(WHAT TO WORK ON): From the first line to the last, print the data exactly.
(DATA FOR ANALYSIS begins)
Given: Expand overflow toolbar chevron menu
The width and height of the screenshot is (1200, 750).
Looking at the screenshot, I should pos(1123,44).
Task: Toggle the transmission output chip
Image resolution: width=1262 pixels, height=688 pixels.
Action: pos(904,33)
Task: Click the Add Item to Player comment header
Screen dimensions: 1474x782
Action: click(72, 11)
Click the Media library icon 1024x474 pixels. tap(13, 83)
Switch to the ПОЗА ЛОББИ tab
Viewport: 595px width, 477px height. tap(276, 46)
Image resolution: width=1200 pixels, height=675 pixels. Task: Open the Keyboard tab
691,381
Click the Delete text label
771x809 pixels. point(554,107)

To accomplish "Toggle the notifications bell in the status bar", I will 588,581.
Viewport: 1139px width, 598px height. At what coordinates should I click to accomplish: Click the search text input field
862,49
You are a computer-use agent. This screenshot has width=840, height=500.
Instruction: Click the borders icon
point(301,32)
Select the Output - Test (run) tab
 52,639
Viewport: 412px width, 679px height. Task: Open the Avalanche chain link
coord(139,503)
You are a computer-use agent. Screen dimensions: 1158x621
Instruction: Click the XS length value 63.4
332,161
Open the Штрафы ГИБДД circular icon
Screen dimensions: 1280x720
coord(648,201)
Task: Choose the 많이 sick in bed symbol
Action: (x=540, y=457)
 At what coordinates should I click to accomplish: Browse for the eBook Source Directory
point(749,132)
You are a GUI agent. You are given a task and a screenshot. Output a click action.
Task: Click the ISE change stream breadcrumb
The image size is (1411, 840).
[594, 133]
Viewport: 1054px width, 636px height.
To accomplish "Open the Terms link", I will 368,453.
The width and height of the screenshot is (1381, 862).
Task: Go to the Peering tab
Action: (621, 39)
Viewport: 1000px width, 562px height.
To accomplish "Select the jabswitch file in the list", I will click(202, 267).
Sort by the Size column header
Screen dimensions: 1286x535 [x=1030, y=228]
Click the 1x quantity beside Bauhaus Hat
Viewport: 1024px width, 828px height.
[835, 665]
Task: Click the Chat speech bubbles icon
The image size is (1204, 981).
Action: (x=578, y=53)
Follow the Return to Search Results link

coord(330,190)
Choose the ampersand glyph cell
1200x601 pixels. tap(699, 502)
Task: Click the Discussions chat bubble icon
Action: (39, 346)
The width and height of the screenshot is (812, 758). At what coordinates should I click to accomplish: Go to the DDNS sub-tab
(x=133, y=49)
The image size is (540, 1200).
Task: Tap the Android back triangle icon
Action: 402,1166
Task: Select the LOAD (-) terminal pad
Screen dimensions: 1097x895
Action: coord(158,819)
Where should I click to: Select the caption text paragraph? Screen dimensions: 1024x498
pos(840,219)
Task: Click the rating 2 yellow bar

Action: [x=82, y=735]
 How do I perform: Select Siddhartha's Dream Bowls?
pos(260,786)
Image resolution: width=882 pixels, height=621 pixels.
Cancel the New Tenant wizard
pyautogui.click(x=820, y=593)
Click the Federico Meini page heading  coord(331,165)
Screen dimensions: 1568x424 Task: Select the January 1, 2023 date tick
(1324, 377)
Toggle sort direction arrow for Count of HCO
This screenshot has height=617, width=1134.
(DATA FOR ANALYSIS ends)
(OUTPUT BELOW):
Given: Expand overflow toolbar chevron menu
The width and height of the screenshot is (1200, 750).
Looking at the screenshot, I should pos(1123,44).
Task: Toggle the transmission output chip
Image resolution: width=1262 pixels, height=688 pixels.
Action: pos(904,33)
Task: Click the Add Item to Player comment header
Screen dimensions: 1474x782
Action: click(72, 11)
Click the Media library icon 1024x474 pixels. tap(13, 83)
Switch to the ПОЗА ЛОББИ tab
Viewport: 595px width, 477px height. tap(276, 46)
Image resolution: width=1200 pixels, height=675 pixels. Task: Open the Keyboard tab
691,381
Click the Delete text label
771x809 pixels. point(554,107)

To accomplish "Toggle the notifications bell in the status bar", I will 588,581.
Viewport: 1139px width, 598px height. At what coordinates should I click to accomplish: Click the search text input field
862,49
You are a computer-use agent. This screenshot has width=840, height=500.
Instruction: Click the borders icon
point(301,32)
Select the Output - Test (run) tab
 52,639
Viewport: 412px width, 679px height. Task: Open the Avalanche chain link
coord(139,503)
You are a computer-use agent. Screen dimensions: 1158x621
Instruction: Click the XS length value 63.4
332,161
Open the Штрафы ГИБДД circular icon
Screen dimensions: 1280x720
coord(648,201)
Task: Choose the 많이 sick in bed symbol
Action: (x=540, y=457)
 At what coordinates should I click to accomplish: Browse for the eBook Source Directory
point(749,132)
You are a GUI agent. You are given a task and a screenshot. Output a click action.
Task: Click the ISE change stream breadcrumb
The image size is (1411, 840).
[594, 133]
Viewport: 1054px width, 636px height.
To accomplish "Open the Terms link", I will 368,453.
The width and height of the screenshot is (1381, 862).
Task: Go to the Peering tab
Action: (621, 39)
Viewport: 1000px width, 562px height.
To accomplish "Select the jabswitch file in the list", I will click(202, 267).
Sort by the Size column header
Screen dimensions: 1286x535 [x=1030, y=228]
Click the 1x quantity beside Bauhaus Hat
Viewport: 1024px width, 828px height.
[835, 665]
Task: Click the Chat speech bubbles icon
The image size is (1204, 981).
Action: (x=578, y=53)
Follow the Return to Search Results link

coord(330,190)
Choose the ampersand glyph cell
1200x601 pixels. tap(699, 502)
Task: Click the Discussions chat bubble icon
Action: (39, 346)
The width and height of the screenshot is (812, 758). At what coordinates should I click to accomplish: Go to the DDNS sub-tab
(x=133, y=49)
The image size is (540, 1200).
Task: Tap the Android back triangle icon
Action: 402,1166
Task: Select the LOAD (-) terminal pad
Screen dimensions: 1097x895
Action: coord(158,819)
Where should I click to: Select the caption text paragraph? Screen dimensions: 1024x498
pos(840,219)
Task: Click the rating 2 yellow bar

Action: [x=82, y=735]
 How do I perform: Select Siddhartha's Dream Bowls?
pos(260,786)
Image resolution: width=882 pixels, height=621 pixels.
Cancel the New Tenant wizard
pyautogui.click(x=820, y=593)
Click the Federico Meini page heading  coord(331,165)
Screen dimensions: 1568x424 Task: Select the January 1, 2023 date tick
(1324, 377)
Toggle sort direction arrow for Count of HCO
This screenshot has height=617, width=1134.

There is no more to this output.